ブラジル経済:15%金利の重圧~経済は正常化へ進めるか~
2026年01月28日
住友商事グローバルリサーチ 経済部
小橋 啓
概要
2026年1月現在、ブラジル経済は一つの巨大なパラドックスに直面している。インフレ率は一時の猛威を脱し、目標圏内へと着実に収束しつつある一方で、政策金利(SELIC)は依然として二桁台の15.00%という高水準に据え置かれている。この結果、名目金利からインフレ率を差し引いた「実質金利」は11%前後に達しており、世界でも突出して高い水準にある。この高金利政策が、ひっ迫する労働市場や財政問題、そして目前に迫る2026年大統領選挙とどのように絡み合い、ブラジル経済に影響を与えるのかを考察する。
1. 金融政策の現状
ブラジル中央銀行(BCB)は、2025年後半から継続してSELICを15.00%に据え置いている。
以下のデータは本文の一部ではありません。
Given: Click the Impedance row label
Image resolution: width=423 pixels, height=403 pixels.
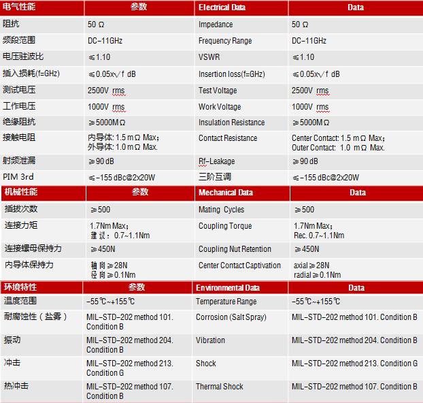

インフレ率(IPCA)が4%台前半まで鎮静化しているにもかかわらず、中銀がブレーキを緩めない背景には、単なる物価目標の達成だけでなく、将来の「インフレ期待」の再燃を警戒していることがある。中銀は、中立金利(景気を刺激も抑制もしない金利)を大幅に上回る引き締め状態を維持しなければ、労働市場の過熱や財政規律の緩みが、再び物価を押し上げかねないと考えているようだ。
高金利が継続していることにはメリットもある。金融緩和サイクルに入った米国との金利差が拡大しており、ブラジルは世界中の投資家にとって魅力的なキャリートレード(低金利通貨で借りて高金利のレアルで運用する)の対象となっている。これによりレアル相場が安定し、輸入コストの低下を通じてインフレ抑制に寄与している。また、政府が財政を拡大しても、中銀が金利で抑え込むという姿勢を示していることで、企業の価格設定や労働者の賃金交渉においても、法外な値上げを抑制するというインフレ期待の「アンカー」の役割も果たしており、ブラジル経済の「安定」に寄与しているともいえる。
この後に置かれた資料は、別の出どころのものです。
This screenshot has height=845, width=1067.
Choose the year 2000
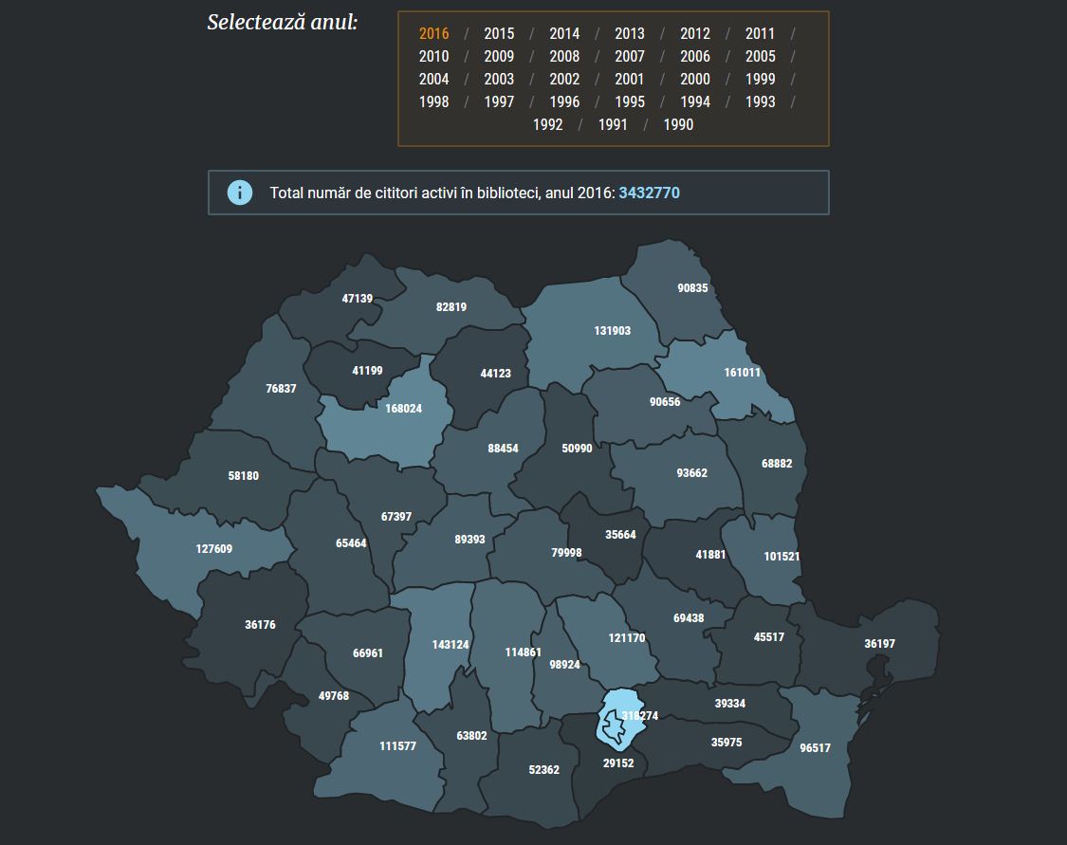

しかし、ブラジルの公的債務の多くはSELICに連動しているため、金利が15%であれば、政府はその債務利払いだけで膨大な予算を消費することになる。これは本来、教育やインフラ投資に回せる資金が、国債保有者への利払いに消えていることを意味する。また、企業の借入コストが極めて高く、設備投資や新規事業の採算ラインが跳ね上がることになり、多くの企業にとってリスクを取って事業を広げる意欲を削ぐことにもつながっておりデメリットも多い。
ブラジルの消費者物価指数(IPCA)は上述の通り安定化の兆しを見せている。直近のデータ(2025年12月)のインフレ率は前年同月比4.26%となり、中央銀行が設定した目標範囲(3.0% ± 1.5%)内にも収まってきている。通貨レアルの安定により輸入物価の押し上げ圧力が緩和し、需給バランスが改善したことも一因だ。
ただし、物価が落ち着きを見せているにもかかわらず、BCBがSELICを高い水準に維持していることから、実質金利(政策金利 - 期待インフレ率)はむしろ上昇し10%台となり、世界の主要国の中でも突出して高く、経済に対して非常に強力な「引き締め」として作用している。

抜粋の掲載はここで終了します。